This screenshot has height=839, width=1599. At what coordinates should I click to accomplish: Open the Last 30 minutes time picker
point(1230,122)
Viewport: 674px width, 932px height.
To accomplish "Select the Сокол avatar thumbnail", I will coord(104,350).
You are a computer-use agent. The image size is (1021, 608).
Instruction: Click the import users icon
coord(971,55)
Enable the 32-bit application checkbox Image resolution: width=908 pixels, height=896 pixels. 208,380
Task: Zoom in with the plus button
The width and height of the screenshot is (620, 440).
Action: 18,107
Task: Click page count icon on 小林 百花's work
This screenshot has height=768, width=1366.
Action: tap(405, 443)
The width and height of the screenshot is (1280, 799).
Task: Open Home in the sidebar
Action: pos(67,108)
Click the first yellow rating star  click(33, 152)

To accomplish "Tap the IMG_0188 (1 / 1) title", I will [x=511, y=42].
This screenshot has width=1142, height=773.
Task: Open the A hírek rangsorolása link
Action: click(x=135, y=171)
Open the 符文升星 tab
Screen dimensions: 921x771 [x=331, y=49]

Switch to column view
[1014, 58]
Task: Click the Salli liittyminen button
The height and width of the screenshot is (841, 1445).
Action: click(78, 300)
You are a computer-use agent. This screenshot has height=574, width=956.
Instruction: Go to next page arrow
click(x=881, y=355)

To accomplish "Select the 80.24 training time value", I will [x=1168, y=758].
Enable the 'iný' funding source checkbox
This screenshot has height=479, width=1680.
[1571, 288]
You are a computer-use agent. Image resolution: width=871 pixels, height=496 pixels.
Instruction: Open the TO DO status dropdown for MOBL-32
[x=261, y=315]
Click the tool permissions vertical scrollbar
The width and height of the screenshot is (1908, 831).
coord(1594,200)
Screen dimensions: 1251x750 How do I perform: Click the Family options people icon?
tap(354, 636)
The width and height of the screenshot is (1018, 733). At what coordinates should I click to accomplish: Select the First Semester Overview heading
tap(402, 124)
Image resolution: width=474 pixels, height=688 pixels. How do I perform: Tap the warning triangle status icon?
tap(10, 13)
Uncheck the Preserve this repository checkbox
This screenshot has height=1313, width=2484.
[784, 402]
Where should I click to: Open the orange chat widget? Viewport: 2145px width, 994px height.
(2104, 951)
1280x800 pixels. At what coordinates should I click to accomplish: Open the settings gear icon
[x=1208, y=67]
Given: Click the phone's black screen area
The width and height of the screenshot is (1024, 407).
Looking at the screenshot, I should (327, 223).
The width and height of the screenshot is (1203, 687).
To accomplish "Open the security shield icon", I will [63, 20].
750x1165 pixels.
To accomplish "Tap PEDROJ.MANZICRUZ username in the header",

★ ★ ★

[Problem requirements]
Word for word, please return the lines from the one containing "750x1165 pixels." through the end of the listing, both ends included, and nothing else.

[Result of the exercise]
750x1165 pixels.
To accomplish "Tap PEDROJ.MANZICRUZ username in the header",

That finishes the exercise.